第73章 《閑話》とある社長の気まぐれ
さて。やって来たのは高級鉄板焼き屋さん。
想像に容易い、あれだ。
長ーい鉄板の前に、シェフがいて。ほんの少ししかいない客を相手に、目の前で肉や海老を焼いてくれる。そんなドラマでよく見る奴だ。
席はカウンターのみ。そして、客は私と社長のみ。
今まさに、異様に長いコック帽を被ったシェフが、私達の為に焼いた肉をカットしてくれている。
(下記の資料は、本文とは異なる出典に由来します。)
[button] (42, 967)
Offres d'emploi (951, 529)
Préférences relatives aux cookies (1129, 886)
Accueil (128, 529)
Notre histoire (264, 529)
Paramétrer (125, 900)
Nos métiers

その小さくなった肉を、目の前の皿に盛り付けた。
「冷めないうちに食え」
『あ、はい!いただきます』
良い肉は、ほんの少しの量でいい。
なんて、誰が言ったのだろう。丼いっぱい食べたい。
「美味いか」
『泣きそうなくらい、美味しいです…』
「そうか」
瞳を閉じ、しみじみそう告げる私を見てから、彼も肉を口へ運んだ。
肉の次は、フォアグラに伊勢海老。野菜は、長芋にホワイトアスパラ。
次々に食材が皿に運ばれて来る。
どれも美味しい。
が、私と社長の会話は相変わらず弾まない。食事中だし、高級店なので、もしかしたらこれが正解なのかもしれないが。やはりどこか、気不味いムードが漂っていた。
すると、意外にも彼の方から口を開く。
「仕事でもないのに、どうしてそう気を張る必要がある」
『そうですね…社長がイイ男なので。私のような小娘は、平常心でいられないのですよ』
「ふ。相変わらずお前のリップサービスは、悪い気がしないな」
こうして 落ち着いて話してみると、さほど息苦しさは感じない。のかもしれない。
今度は、私が話題を提供してみる。
『今日、ゴルフをご一緒させてもらって感じました。
何にでも真剣に取り組むところが、楽によく似ていらっしゃいますね』
「私があいつに似てるんじゃない。あいつが私に似たんだ」
社長は、どことなく嬉しそうに首を横に振った。